Like the proverbial kitty, there's more than one way to improve fuel economy. So far, the gasoline/electric hybrid has overshadowed alternative technologies but downsizing, not just car size and weight, but engine size, is another option. In lieu of its much-hyped Chevy Volt, General Motors has opted for the latter with its latest model, the 2011 Buick Regal.
For better or worse, many old nameplates did not survive the current phase of auto industry streamlining. The Regal has resurfaced, however, powered exclusively by a four-cylinder engine. Buick hopes that fond memories will bring sedan buyers, who still want an elegant ride but appreciate fuel savings, back to the brand
According to Covert Bastrop Chevrolet-Buick-GMC manager, Jay Winetroub, many loyalists have done just that. “We’ve received a great response to the new Regal. It’s brought back former customers who are happy to see midsize cars return to the lineup,” he says.
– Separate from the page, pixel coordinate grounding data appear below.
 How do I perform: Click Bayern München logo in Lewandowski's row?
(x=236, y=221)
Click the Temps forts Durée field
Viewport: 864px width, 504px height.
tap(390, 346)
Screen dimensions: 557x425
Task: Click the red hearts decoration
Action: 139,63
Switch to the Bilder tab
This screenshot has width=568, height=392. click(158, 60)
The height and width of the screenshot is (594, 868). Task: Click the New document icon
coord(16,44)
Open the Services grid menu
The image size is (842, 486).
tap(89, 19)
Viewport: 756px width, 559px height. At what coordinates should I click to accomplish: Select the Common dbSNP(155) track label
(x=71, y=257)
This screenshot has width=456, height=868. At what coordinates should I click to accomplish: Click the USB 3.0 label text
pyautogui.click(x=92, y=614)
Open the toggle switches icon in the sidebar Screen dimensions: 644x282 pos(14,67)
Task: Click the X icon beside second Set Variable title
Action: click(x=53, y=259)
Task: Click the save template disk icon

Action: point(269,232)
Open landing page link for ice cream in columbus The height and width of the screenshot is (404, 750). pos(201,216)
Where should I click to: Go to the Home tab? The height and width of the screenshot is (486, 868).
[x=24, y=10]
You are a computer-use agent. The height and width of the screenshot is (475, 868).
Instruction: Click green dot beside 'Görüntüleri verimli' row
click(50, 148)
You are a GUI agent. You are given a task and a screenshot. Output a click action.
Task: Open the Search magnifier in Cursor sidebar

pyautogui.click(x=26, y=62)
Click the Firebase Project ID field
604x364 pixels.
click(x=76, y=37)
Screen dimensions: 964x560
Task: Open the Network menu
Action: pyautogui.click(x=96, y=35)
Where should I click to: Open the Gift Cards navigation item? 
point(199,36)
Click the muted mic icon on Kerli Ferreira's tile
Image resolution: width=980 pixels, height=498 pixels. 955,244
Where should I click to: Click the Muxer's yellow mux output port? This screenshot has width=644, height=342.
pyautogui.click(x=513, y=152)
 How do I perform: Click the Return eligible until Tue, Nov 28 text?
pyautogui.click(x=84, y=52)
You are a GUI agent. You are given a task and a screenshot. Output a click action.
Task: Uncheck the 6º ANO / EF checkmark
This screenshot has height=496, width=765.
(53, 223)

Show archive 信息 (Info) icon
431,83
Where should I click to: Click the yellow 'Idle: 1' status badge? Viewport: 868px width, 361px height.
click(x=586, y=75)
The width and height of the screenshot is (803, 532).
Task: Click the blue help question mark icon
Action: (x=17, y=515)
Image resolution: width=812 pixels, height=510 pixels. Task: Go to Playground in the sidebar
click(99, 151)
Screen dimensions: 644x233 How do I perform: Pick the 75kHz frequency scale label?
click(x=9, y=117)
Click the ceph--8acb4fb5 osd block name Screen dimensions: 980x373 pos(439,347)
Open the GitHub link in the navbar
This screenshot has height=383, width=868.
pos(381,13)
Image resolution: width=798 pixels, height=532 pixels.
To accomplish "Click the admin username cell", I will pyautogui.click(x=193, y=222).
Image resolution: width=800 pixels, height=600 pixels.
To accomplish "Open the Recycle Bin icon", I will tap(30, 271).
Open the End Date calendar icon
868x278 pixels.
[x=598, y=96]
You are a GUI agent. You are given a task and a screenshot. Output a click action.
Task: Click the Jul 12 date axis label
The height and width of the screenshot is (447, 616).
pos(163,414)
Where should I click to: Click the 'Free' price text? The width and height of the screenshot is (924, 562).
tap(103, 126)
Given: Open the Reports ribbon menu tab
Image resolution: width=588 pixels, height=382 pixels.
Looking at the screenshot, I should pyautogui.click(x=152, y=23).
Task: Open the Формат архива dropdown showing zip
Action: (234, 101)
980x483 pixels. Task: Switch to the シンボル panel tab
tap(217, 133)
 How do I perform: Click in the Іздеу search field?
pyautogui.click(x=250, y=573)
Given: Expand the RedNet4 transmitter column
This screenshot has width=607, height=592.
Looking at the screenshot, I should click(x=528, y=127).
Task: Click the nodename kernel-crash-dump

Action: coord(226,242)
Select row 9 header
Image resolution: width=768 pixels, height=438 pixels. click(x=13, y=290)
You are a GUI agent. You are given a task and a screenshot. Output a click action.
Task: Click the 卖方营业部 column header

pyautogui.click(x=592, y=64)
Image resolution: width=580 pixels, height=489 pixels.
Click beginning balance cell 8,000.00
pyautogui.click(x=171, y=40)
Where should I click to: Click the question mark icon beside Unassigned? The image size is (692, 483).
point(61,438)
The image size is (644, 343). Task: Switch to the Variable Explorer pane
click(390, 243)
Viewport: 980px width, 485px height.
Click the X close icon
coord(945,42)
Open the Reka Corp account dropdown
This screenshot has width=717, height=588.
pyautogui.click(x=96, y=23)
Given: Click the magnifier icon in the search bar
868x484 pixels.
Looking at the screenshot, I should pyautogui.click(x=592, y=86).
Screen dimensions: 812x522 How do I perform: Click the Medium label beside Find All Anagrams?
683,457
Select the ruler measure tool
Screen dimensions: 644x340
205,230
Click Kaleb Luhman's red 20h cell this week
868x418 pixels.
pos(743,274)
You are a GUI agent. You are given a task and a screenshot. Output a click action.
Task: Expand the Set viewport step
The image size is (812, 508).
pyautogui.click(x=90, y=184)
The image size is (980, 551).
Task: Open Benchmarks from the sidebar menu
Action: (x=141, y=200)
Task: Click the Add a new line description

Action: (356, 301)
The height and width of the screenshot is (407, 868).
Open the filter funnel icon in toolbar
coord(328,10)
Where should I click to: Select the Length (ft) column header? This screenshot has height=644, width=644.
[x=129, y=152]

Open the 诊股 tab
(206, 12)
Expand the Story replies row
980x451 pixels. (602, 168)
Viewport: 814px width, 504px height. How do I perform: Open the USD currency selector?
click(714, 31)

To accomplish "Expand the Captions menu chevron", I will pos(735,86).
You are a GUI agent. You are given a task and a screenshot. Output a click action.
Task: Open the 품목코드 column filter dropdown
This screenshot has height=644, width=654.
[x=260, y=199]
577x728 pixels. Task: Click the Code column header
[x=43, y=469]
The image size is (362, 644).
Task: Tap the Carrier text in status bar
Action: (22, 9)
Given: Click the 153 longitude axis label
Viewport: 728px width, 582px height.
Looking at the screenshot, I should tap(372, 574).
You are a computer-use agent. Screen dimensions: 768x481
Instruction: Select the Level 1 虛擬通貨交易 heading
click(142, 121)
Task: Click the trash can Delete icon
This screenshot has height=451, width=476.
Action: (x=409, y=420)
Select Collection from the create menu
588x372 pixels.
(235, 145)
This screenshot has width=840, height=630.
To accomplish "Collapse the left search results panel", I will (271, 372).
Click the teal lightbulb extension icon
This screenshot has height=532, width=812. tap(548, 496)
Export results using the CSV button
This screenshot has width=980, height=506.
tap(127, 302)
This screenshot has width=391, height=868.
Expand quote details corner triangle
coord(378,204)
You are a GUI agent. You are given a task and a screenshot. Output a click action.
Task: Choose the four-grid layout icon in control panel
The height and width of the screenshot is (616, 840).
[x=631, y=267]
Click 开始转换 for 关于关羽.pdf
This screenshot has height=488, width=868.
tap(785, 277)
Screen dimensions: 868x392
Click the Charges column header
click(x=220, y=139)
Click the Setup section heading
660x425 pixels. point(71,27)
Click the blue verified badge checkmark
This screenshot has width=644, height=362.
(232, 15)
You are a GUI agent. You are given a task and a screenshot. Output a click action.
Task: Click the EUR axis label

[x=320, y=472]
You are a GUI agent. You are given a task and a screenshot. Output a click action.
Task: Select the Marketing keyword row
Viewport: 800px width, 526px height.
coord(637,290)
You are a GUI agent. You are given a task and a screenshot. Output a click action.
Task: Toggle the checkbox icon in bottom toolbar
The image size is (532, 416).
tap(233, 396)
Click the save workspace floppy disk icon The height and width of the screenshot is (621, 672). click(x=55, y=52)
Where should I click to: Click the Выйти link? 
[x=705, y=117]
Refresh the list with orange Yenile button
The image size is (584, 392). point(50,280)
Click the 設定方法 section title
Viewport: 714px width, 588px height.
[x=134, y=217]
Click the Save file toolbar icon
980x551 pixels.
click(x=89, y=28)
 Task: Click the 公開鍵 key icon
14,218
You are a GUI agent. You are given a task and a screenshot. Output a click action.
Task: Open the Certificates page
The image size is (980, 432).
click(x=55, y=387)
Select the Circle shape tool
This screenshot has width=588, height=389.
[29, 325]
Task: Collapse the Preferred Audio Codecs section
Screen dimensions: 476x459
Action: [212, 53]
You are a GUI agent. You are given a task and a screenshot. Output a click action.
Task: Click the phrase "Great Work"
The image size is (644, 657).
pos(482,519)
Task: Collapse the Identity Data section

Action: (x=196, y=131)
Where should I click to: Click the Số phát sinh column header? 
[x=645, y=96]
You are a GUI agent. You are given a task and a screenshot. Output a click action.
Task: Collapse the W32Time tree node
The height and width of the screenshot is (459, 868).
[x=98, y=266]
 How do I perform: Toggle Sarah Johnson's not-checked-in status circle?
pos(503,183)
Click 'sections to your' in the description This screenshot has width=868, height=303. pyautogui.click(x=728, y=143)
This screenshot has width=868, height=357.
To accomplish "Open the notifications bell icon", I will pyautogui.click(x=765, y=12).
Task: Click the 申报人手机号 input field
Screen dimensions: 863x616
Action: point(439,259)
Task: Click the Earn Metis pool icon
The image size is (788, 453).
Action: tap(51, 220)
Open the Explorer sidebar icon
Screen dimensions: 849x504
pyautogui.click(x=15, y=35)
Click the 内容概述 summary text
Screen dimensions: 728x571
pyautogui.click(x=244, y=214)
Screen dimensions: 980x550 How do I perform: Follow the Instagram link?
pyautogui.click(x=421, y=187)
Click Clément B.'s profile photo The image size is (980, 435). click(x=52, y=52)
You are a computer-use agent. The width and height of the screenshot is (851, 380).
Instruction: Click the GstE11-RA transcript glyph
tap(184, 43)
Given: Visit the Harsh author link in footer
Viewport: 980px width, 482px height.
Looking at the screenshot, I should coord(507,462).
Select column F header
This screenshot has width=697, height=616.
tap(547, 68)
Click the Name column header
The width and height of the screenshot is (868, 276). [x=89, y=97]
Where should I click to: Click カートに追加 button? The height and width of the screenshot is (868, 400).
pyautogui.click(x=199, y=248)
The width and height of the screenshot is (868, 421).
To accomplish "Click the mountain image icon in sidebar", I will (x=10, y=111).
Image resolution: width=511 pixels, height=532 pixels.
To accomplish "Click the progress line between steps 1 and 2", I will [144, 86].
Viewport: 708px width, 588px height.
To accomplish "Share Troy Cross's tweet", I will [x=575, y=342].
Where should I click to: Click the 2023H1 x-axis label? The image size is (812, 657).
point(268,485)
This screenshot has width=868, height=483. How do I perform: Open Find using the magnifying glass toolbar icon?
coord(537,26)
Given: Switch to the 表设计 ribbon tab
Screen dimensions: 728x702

At a recent launch held in San Diego, the all-new four-door, midsize sedan looked in good form. Matching the rounded silhouette of contemporary Euro-styling (it was designed and is currently built in Germany) it lacks the signature Buick portholes. Still, the new Regal did grab some looks.
One advantage the Regal has over its European competitors, is its longer wheelbase and greater trunk volume, along with standard features, like a six-speed automatic transmission, 18-inch wheels, OnStar, and better fuel economy.
A 2.4-liter Ecotec direct injected engine rated at an estimated 182 horsepower, powers the CXL while a turbocharged 2.0-liter Ecotec rated at an estimated 220 horsepower comes out later this year. On the test drive, the turbo added a much appreciated oomph to the engine performance without sacrificing too much fuel economy. The regular four-cylinder should achieve an estimated 20 miles per gallon (mpg) in the city and 30 mpg on the highway matched to the standard six-speed automatic transmission while the turbo should get 18 mpg in the city and 29 mpg on the highway. A six-speed manual will be available after the turbo introduction.
Buick reps at the launch claimed the Acura TSX and Volvo S60 as the sedan’s chief competitors but I’m going to add the Hyundai Sonata. Both the Regal and Sonata will be available exclusively as four-cylinder models in an effort to broaden fuel-efficient offerings.
In a calculated move, Buick begins the Regal re-introduction with its top-of-the line trim levels, the CXL (now) and Turbo (later this year). Mid-level and base models will appear in 2011. Buick marketing director Roger McCormack explained that the objective is to jump-start the Regal launch.
The mid-sized market is packed and as such, packaging (the car buyer’s bottom line) sets the competitors apart.
On the inside, the Regal signals that Buick still stands for accessible refinement and luxury. Creature comforts include leather seating with heated front seats, dual-zone automatic climate control, and an AM/FM/XM stereo, single disc CD and MP3 player. For added convenience, cruise control, steering-wheel mounted audio and cruise controls, a split-rear folding seat, and manual tilt/telescoping, leather wrapped steering wheel are also standard.
Satin metallic, piano black and new, Kibo (a rich, dark, progressively grained wood) trim materials accent the car’s flowing interior. The overall feel inside the Regal is solid, elegant, and refined.
Standard safety features on the CXL include the latest-generation electronic stability control (ESC or StabiliTrak), the anti-lock braking system, traction control, OnStar onboard emergency and information system, dual-stage frontal air bags, side-curtain air bags, and pedal-release.
Pricing for the all-new 2011 Regal starts at $26,995 for the premium CXL model, including a $750 destination charge.
With a downsized engine for better fuel economy, the 2011 Regal gives Buick a competitive entry in a crowded segment.